OK this is definitely my favorite cake recipe for the summer and you must have it, too. And use. You will not regret it!!
(I got this recipe from The Pioneer Woman. Her site is totally awesome – http://www.thepioneerwoman.com – and once you visit her you will probably never come back to me. Hello? Hello?? You’re already gone…I knew it…)
Strawberry Shortcake Cake
-1 1/2 cups flour
-3 tablespoons corn starch
-1/2 teaspoon salt
-1 teaspoon baking soda
-9 tablespoons unsalted butter, room temperature
-1 1/2 cups sugar
-3 large eggs
-1/2 cup sour cream, room temperature
-1 teaspoon vanilla
8 oz cream cheese, room temperature
2 sticks unsalted butter
1 1/2 pounds powdered sugar, sifted (I don’t sift my powdered sugar. I’m a rebel.)
1 teaspoon vanilla
1 pound strawberries, hulled and sliced
1 handful of blueberries for decor and yumminess.
What to do:
-Sift together flour, salt, baking soda, and corn starch. (I did sift at this point.)
-Cream 9 tablespoons butter with the sugar until light and fluffy. Add eggs one at a time, mixing well each time. Add sour cream and vanilla and mix until combined. Add sifted dry ingredients and mix on low speed until just barely combined. (I’m also not good about “just barely” combining. It turns out great if you “really combine” them, too.)
-Pour into greased and floured 8-inch cake pan. Bake at 350 degrees for 45 to 50 minutes, or until no longer jiggly like my bottom. Remove from cake pan as soon as you pull it out of the oven, and place on a cooling rack and allow it to cool completely. (I have made this cake twice now. When I used 8 inch pans, it made two 8 inchers. When I used a 9 inch pan, there was not enough left to do another.)
-Place stemmed and sliced strawberries into a bowl (reserve as many or few as you would like to decorate outside of cake) and sprinkle with 3 tablespoons sugar. Stir together and let sit for 30 minutes. After 30 minutes, mash the strawberries in two batches. Sprinkle each half with 1 tablespoons sugar and allow to sit for another 30 minutes.

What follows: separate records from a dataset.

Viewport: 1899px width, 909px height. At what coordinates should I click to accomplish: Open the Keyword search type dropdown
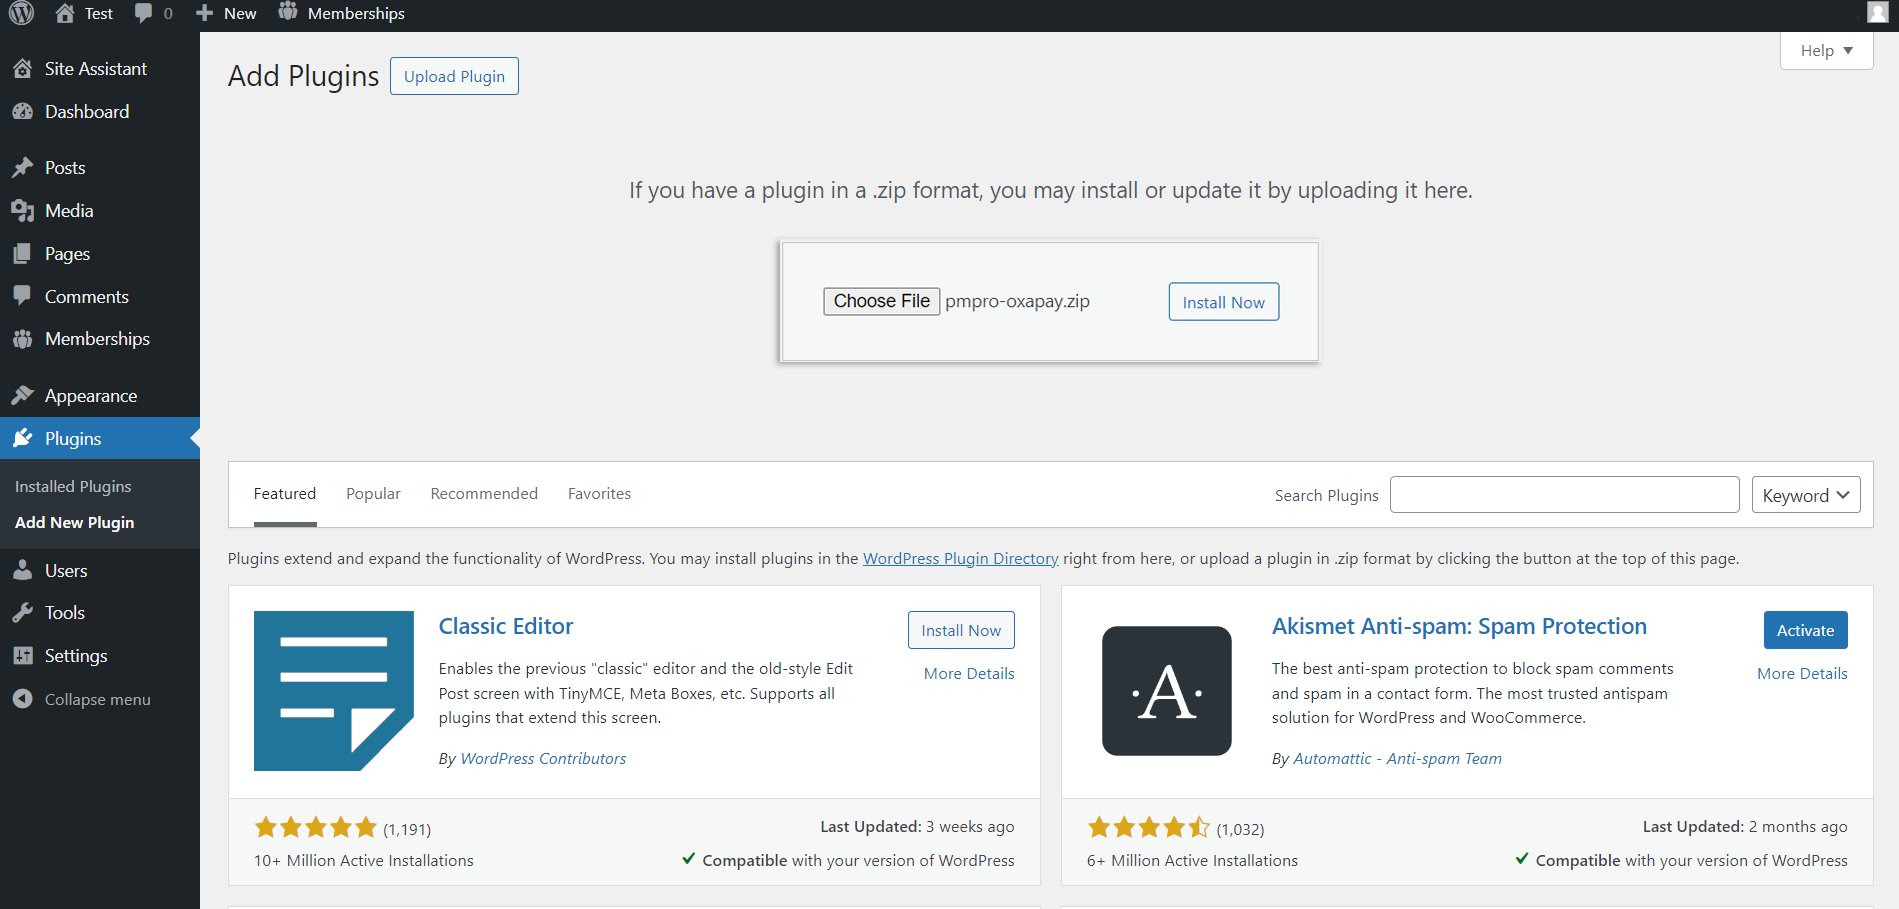[1805, 495]
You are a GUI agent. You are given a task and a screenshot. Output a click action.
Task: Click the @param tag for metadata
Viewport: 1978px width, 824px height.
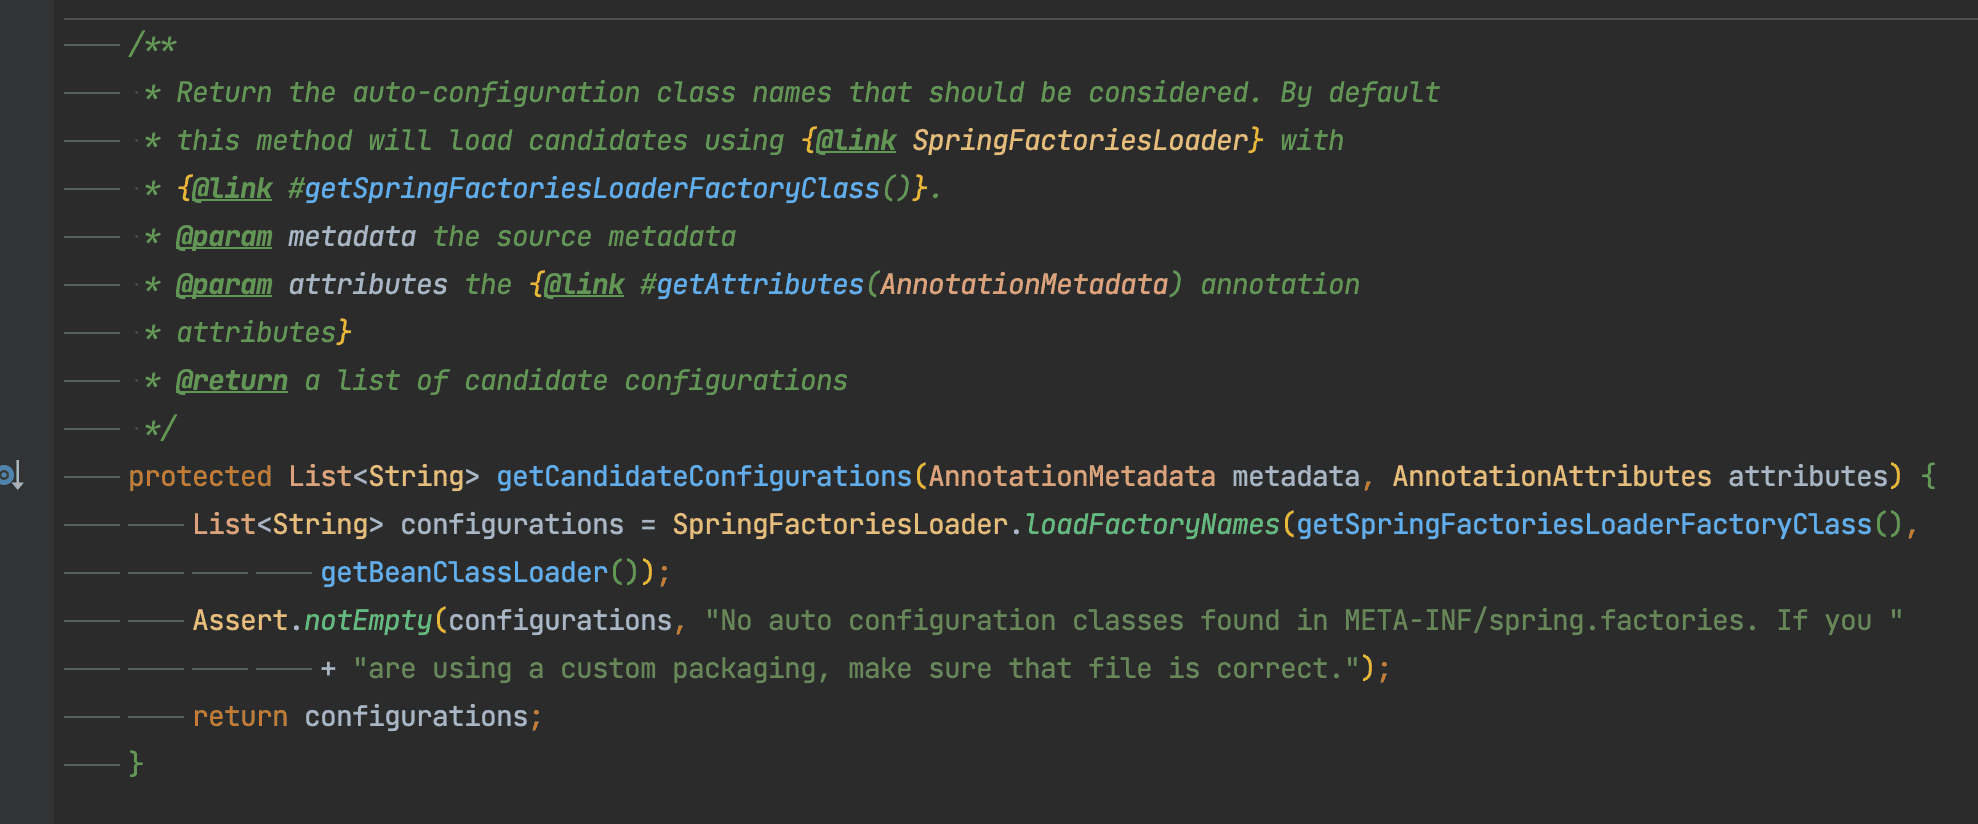click(x=223, y=237)
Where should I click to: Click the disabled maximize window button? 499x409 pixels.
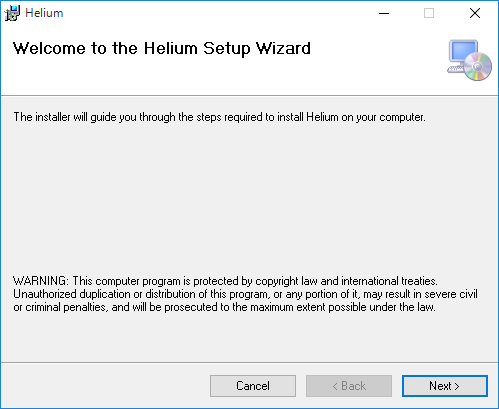[x=429, y=13]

–Make icing: combine cream cheese, 2 sticks butter, sifted powdered sugar, vanilla, and dash of salt in a mixing bowl. Mix until very light and fluffy.

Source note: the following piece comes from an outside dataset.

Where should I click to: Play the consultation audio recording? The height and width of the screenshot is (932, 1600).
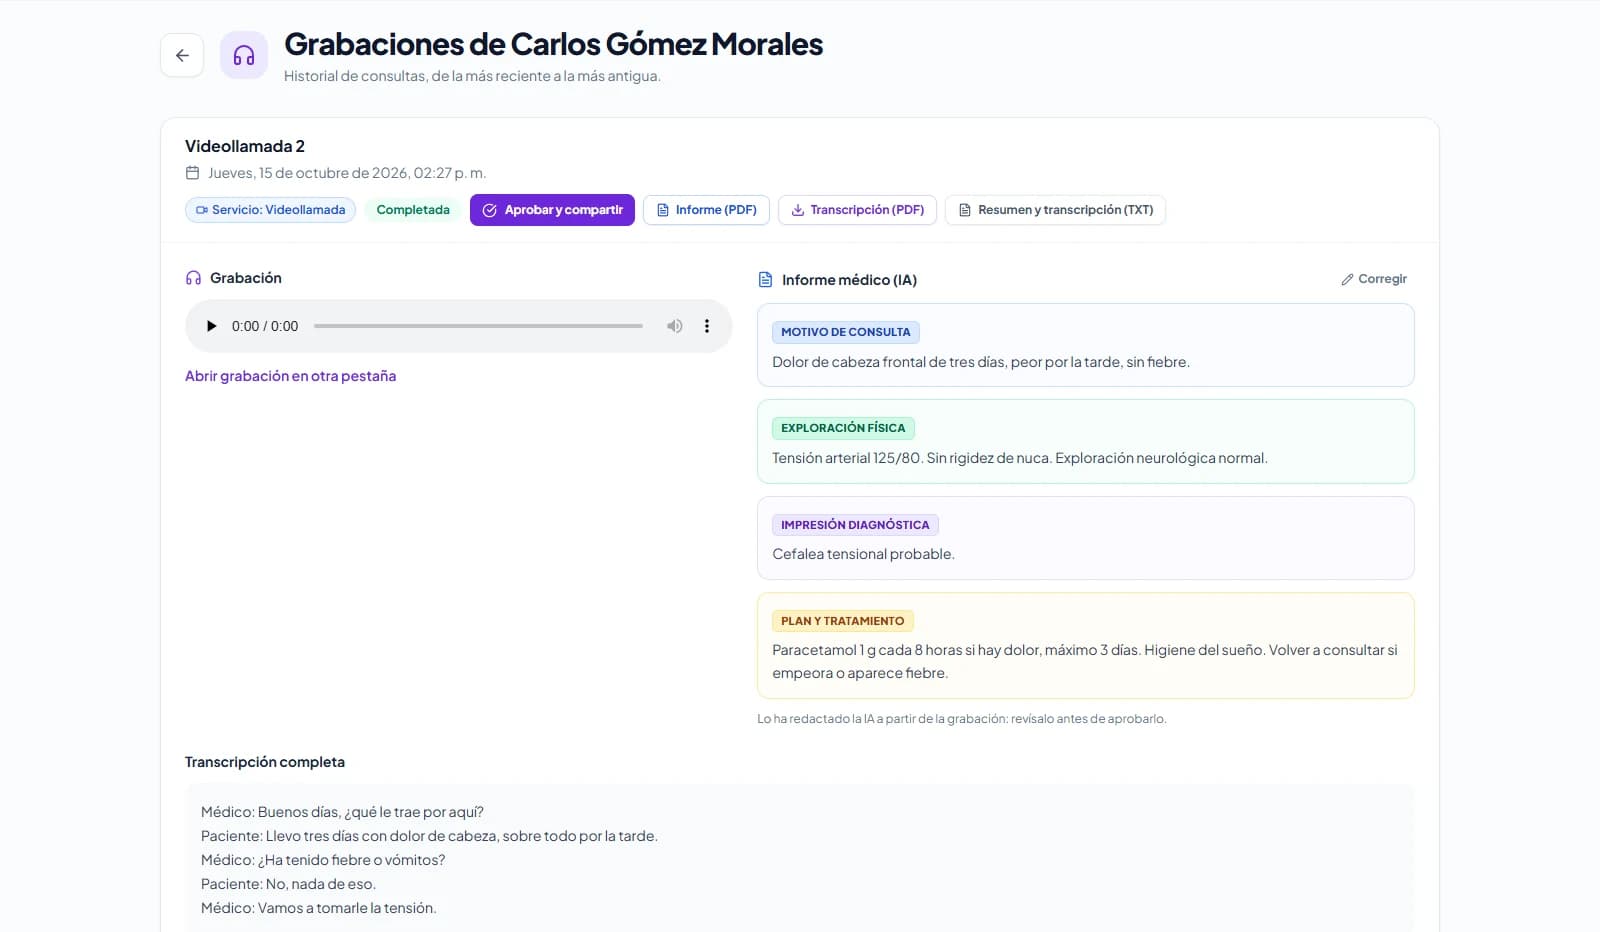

-Slice cake in half through the middle. Spread strawberries evenly over each half (cut side up), pouring on all the juices. Place cake halves into the freezer for five minutes, just to make icing easier.
-Remove from freezer. Use a little less than 1/3 of the icing to spread over the top of the strawberries on the bottom layer. Place the second layer on top. Add half of the remaining icing to the top spreading evenly, then spread the remaining 1/3 cup around the sides.
-Leave plain OR garnish with strawberry halves and blueberries.
IMPORTANT: Cake is best when served slightly cool. The butter content in the icing will cause it to soften at room temperature. For best results, store in the fridge!